* _WHAT TO DO_
Go to the line containing "Focus the Your question input field" in the material below. From there to the end, retype every line exactly and drop the pictures.

[Opening INPUT DATA section]

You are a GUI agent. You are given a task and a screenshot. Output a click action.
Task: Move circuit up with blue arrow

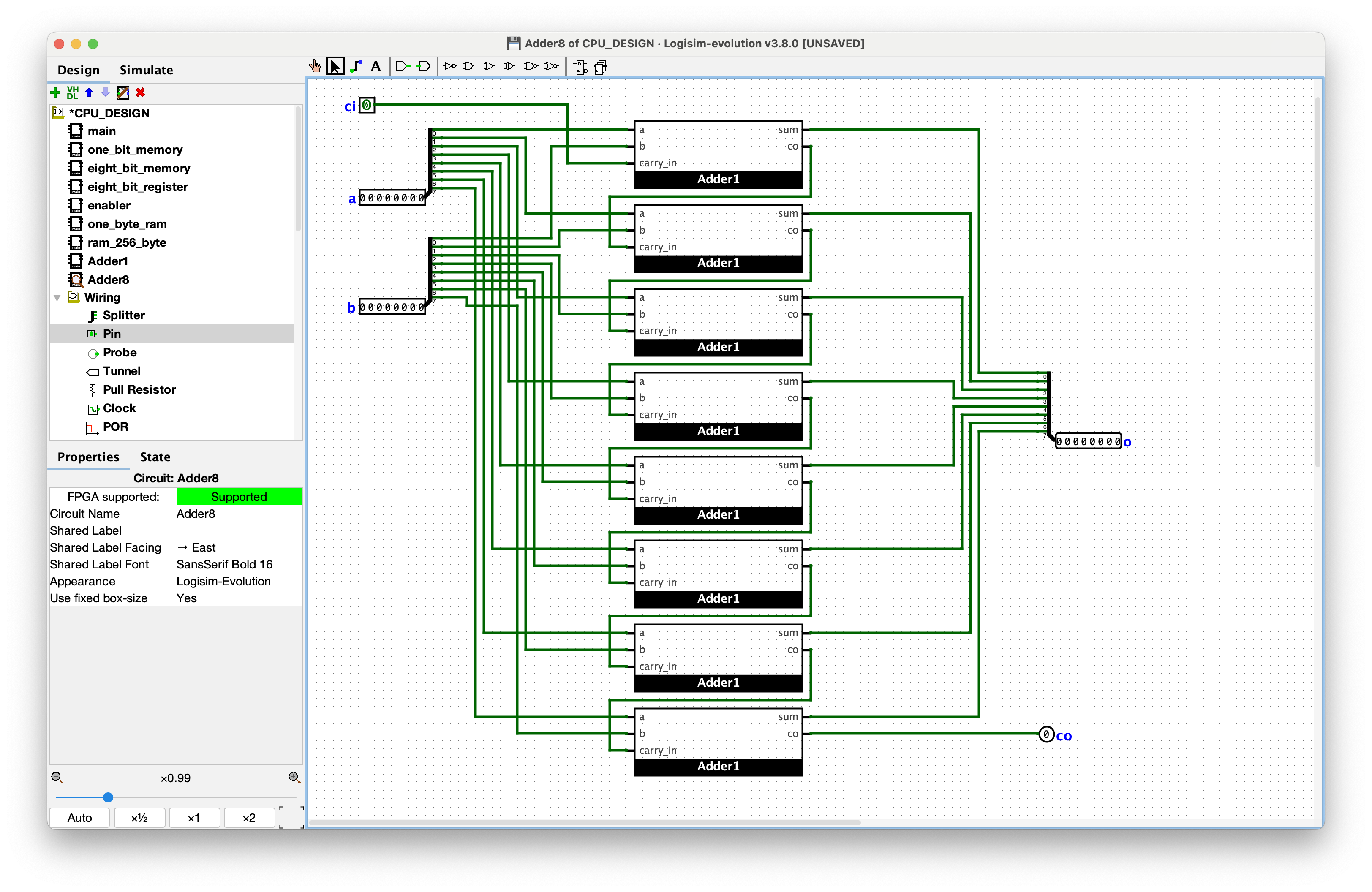(x=89, y=92)
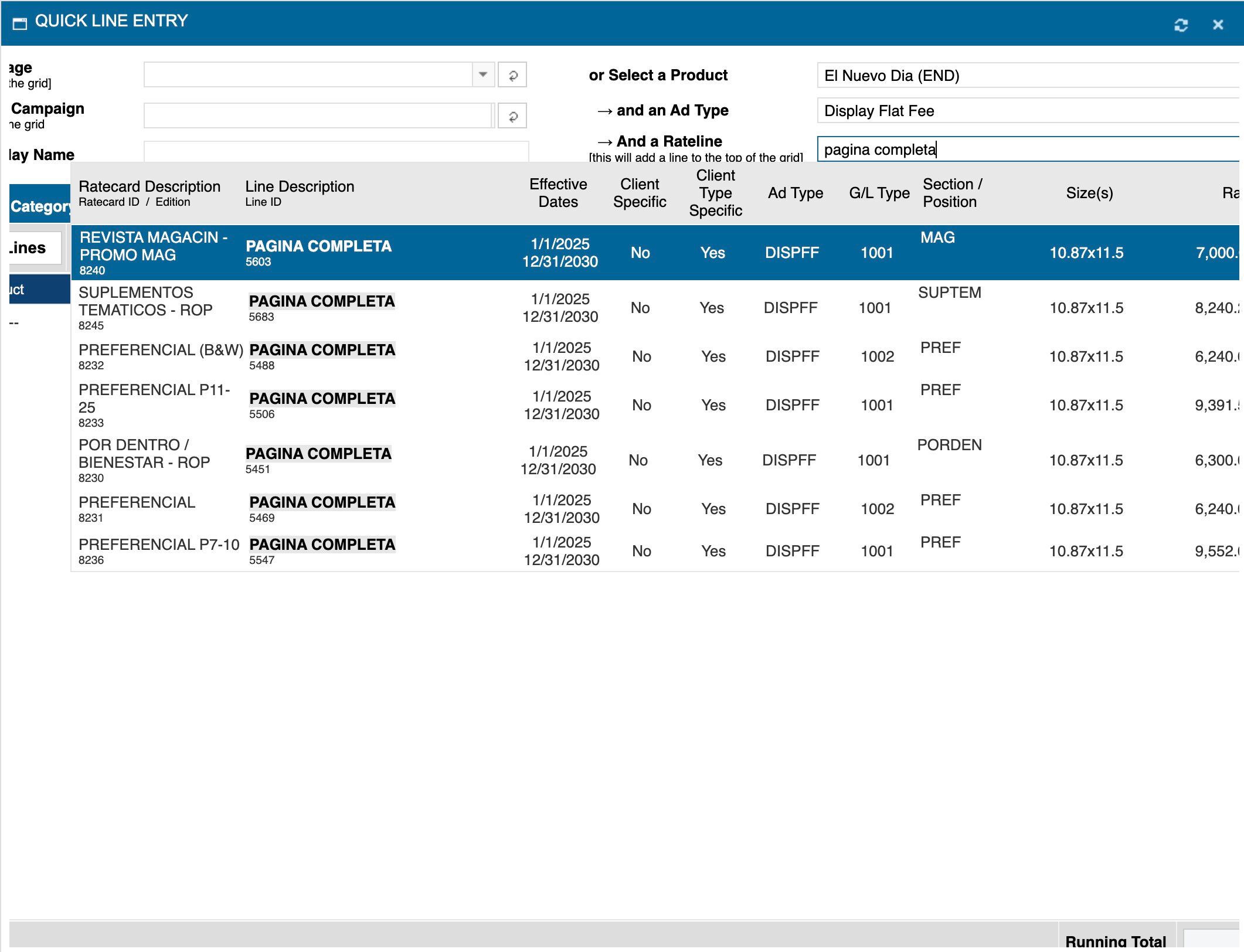
Task: Click the refresh icon in title bar
Action: pyautogui.click(x=1181, y=25)
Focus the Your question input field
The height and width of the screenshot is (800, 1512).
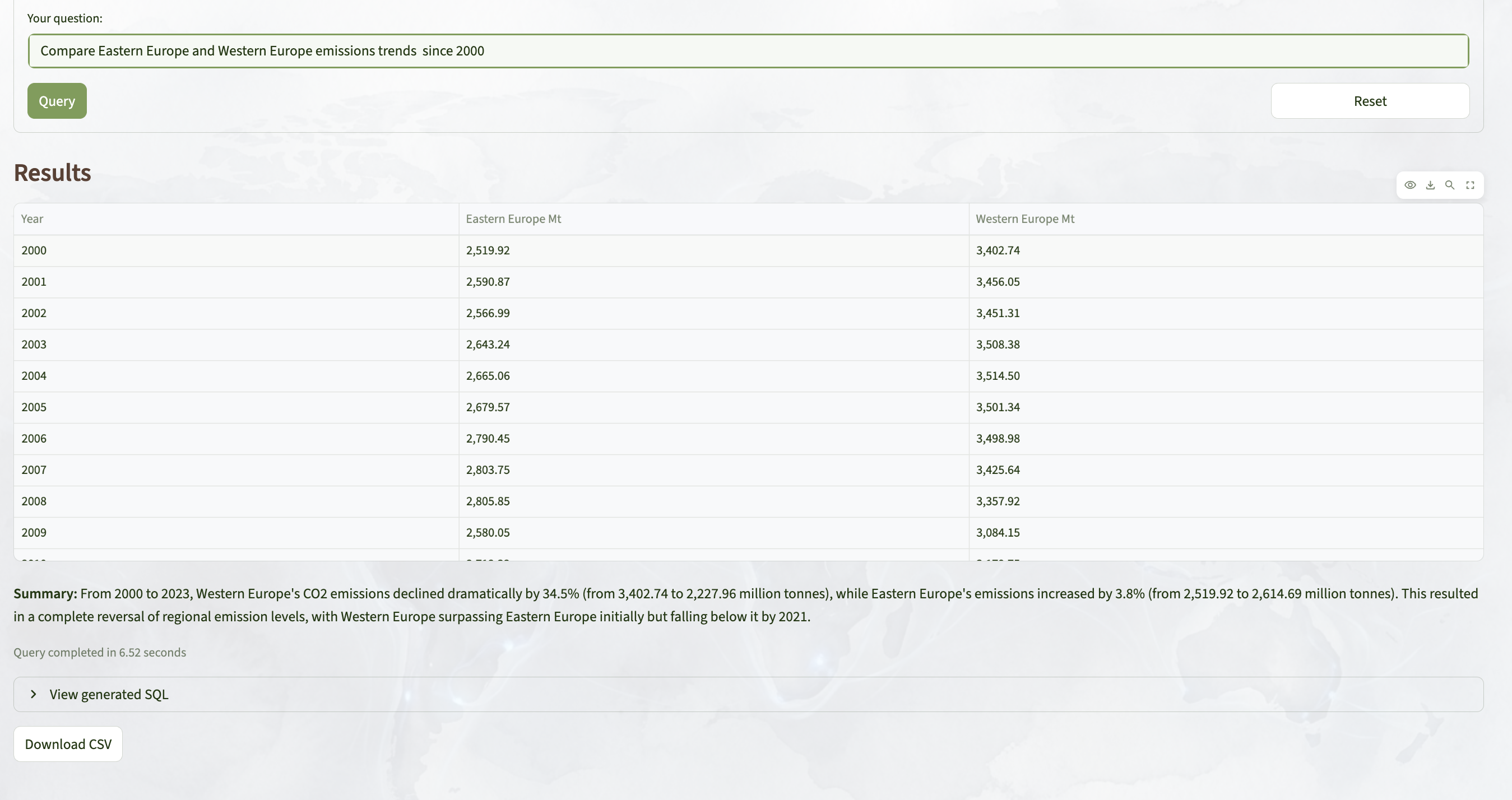click(748, 51)
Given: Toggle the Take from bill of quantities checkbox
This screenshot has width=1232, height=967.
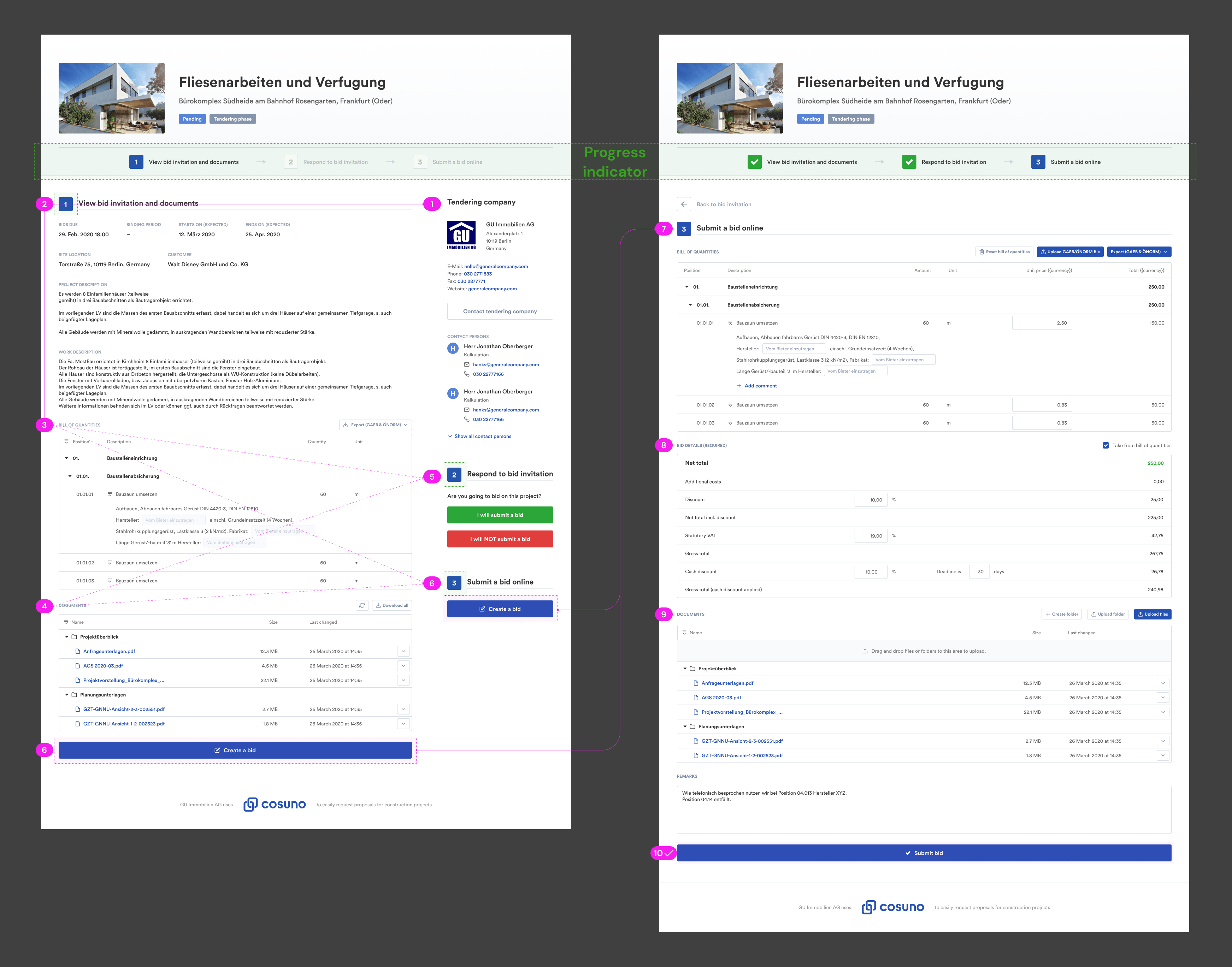Looking at the screenshot, I should 1106,446.
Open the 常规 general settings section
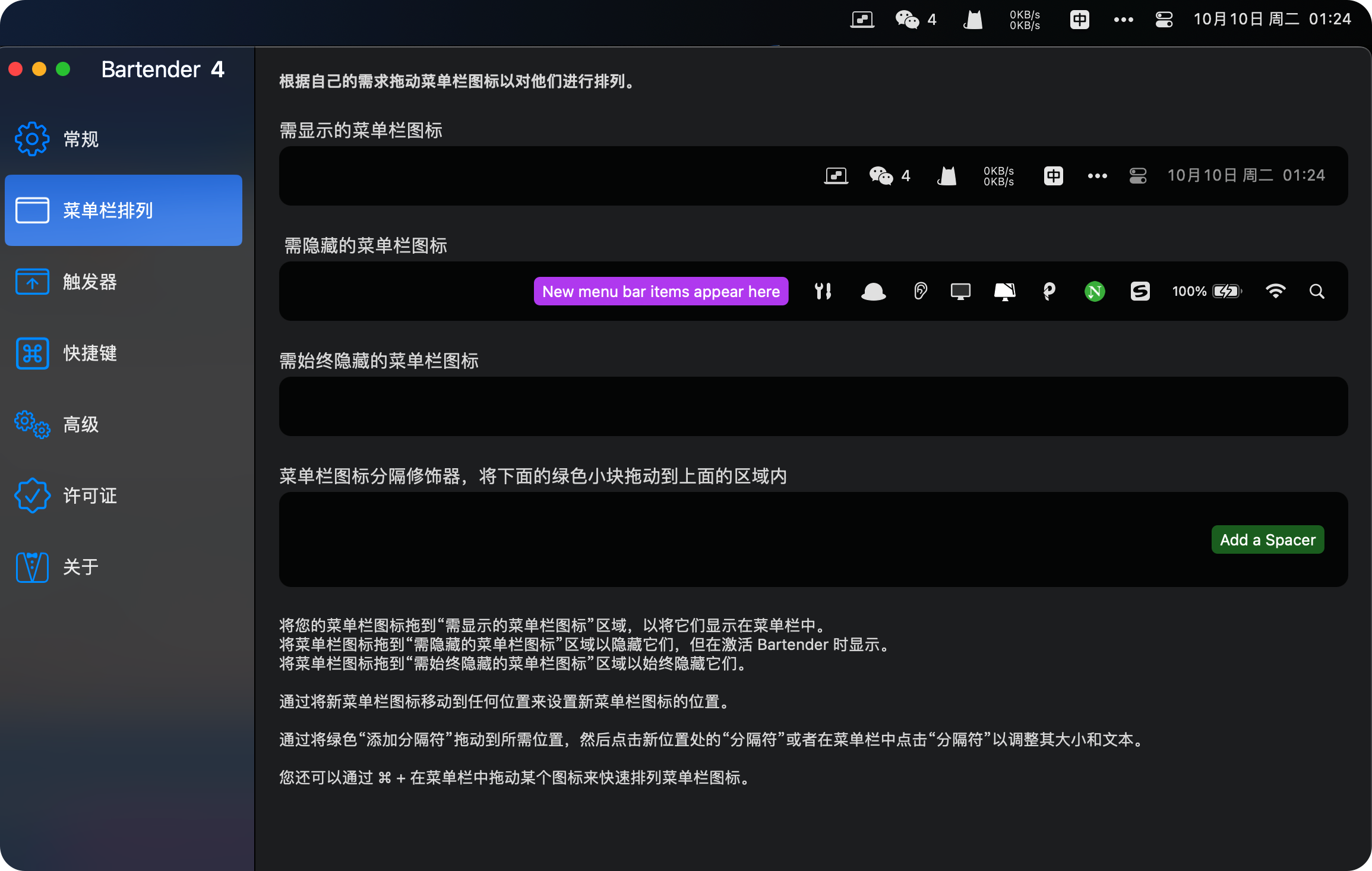Viewport: 1372px width, 871px height. click(x=81, y=139)
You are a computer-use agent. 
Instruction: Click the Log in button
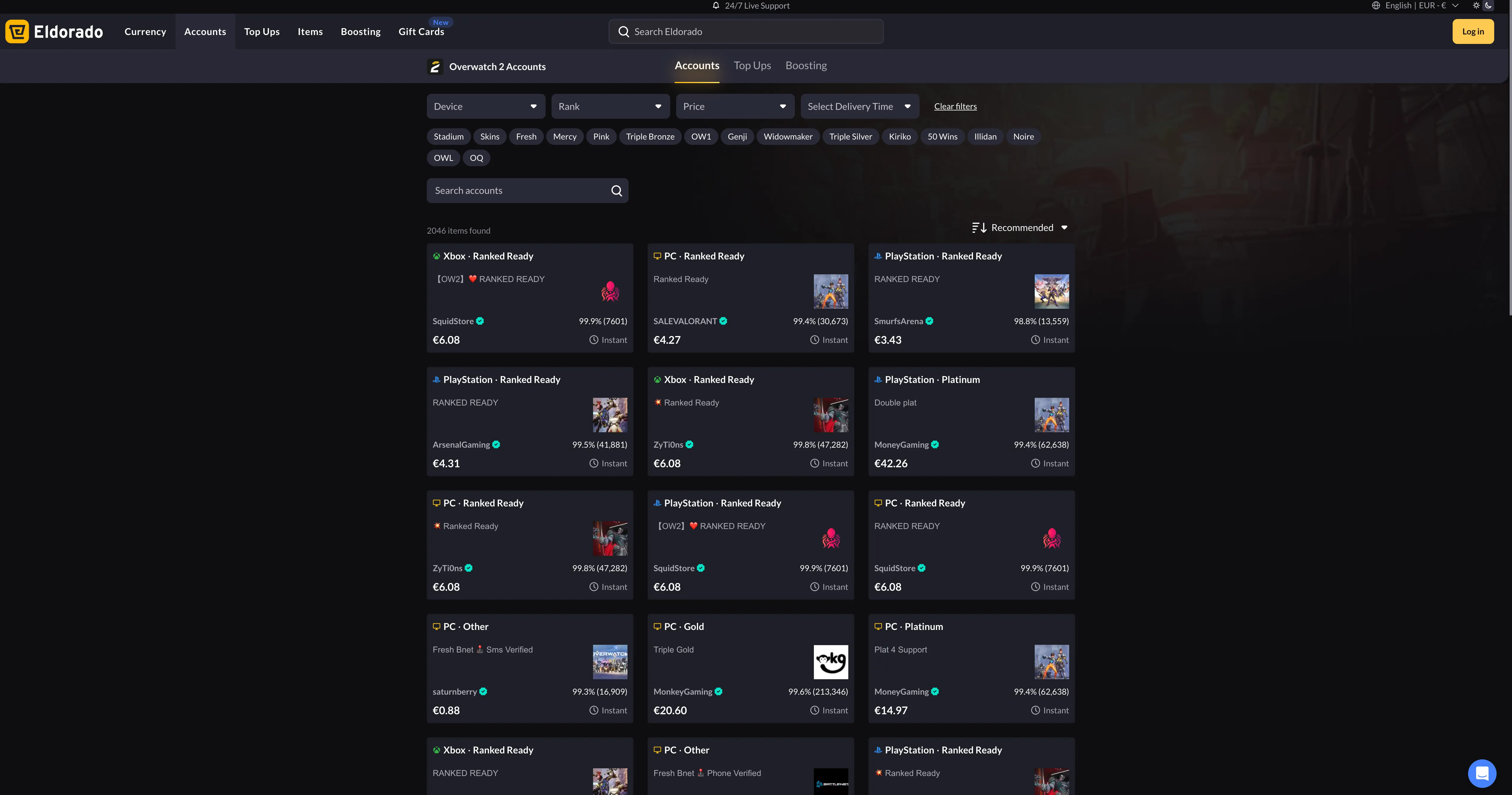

[Closing INPUT DATA section]

* _EXERCISE RESULT_
Focus the Your question input field
The height and width of the screenshot is (800, 1512).
click(748, 51)
Given: Toggle the Take from bill of quantities checkbox
This screenshot has width=1232, height=967.
Looking at the screenshot, I should 1106,446.
Open the 常规 general settings section
Viewport: 1372px width, 871px height. click(x=81, y=139)
You are a computer-use agent. 
Instruction: Click the Log in button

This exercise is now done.